___ The data

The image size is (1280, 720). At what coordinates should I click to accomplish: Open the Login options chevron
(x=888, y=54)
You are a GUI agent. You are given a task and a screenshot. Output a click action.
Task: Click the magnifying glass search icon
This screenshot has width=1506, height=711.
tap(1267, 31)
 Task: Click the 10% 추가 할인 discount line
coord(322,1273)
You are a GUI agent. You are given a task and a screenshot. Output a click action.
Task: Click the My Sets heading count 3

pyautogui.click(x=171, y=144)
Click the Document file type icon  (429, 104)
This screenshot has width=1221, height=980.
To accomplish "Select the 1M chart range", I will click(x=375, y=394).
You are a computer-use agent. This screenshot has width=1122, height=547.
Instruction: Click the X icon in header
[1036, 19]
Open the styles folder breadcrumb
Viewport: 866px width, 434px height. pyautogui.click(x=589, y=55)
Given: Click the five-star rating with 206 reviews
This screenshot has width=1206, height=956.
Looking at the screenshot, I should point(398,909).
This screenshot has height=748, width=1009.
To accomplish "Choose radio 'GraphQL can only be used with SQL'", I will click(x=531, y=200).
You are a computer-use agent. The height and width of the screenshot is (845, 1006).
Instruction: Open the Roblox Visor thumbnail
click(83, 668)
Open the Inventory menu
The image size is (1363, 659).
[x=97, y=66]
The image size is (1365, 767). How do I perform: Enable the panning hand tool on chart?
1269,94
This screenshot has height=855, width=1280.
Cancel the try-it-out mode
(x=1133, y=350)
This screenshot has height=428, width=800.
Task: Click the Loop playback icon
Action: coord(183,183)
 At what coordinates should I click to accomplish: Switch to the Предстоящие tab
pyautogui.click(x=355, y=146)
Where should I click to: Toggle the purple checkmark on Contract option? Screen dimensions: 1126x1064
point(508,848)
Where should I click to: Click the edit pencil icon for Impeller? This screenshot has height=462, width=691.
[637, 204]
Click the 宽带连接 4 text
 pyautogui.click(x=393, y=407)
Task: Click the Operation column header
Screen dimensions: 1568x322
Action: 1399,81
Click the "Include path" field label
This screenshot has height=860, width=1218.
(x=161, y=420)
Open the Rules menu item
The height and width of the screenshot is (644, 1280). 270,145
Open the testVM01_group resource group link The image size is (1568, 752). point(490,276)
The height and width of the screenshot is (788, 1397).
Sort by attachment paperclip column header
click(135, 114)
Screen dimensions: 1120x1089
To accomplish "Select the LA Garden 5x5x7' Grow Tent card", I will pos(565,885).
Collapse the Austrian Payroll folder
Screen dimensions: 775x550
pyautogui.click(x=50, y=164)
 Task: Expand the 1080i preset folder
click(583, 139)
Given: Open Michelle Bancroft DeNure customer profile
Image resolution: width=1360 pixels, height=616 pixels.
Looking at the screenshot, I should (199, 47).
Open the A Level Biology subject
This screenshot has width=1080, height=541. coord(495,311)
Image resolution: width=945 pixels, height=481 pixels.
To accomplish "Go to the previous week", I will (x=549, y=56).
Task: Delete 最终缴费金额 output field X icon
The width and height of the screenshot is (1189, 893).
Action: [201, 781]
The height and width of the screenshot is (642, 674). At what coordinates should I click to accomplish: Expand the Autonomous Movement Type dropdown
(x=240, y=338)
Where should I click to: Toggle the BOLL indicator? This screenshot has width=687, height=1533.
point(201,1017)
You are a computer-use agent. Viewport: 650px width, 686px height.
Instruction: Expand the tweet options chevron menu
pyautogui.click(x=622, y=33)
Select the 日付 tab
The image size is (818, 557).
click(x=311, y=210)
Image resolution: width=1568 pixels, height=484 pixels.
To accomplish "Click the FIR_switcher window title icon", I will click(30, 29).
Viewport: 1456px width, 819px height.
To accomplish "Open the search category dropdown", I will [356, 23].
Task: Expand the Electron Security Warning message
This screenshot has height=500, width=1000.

______

Reproduce exactly the lines above from the line with "Task: Delete 最终缴费金额 output field X icon" to the line with "Task: Expand the Electron", including both, and add nothing.

Task: Delete 最终缴费金额 output field X icon
The width and height of the screenshot is (1189, 893).
Action: [201, 781]
The height and width of the screenshot is (642, 674). At what coordinates should I click to accomplish: Expand the Autonomous Movement Type dropdown
(x=240, y=338)
Where should I click to: Toggle the BOLL indicator? This screenshot has width=687, height=1533.
point(201,1017)
You are a computer-use agent. Viewport: 650px width, 686px height.
Instruction: Expand the tweet options chevron menu
pyautogui.click(x=622, y=33)
Select the 日付 tab
The image size is (818, 557).
click(x=311, y=210)
Image resolution: width=1568 pixels, height=484 pixels.
To accomplish "Click the FIR_switcher window title icon", I will click(30, 29).
Viewport: 1456px width, 819px height.
To accomplish "Open the search category dropdown", I will [356, 23].
Task: Expand the Electron Security Warning message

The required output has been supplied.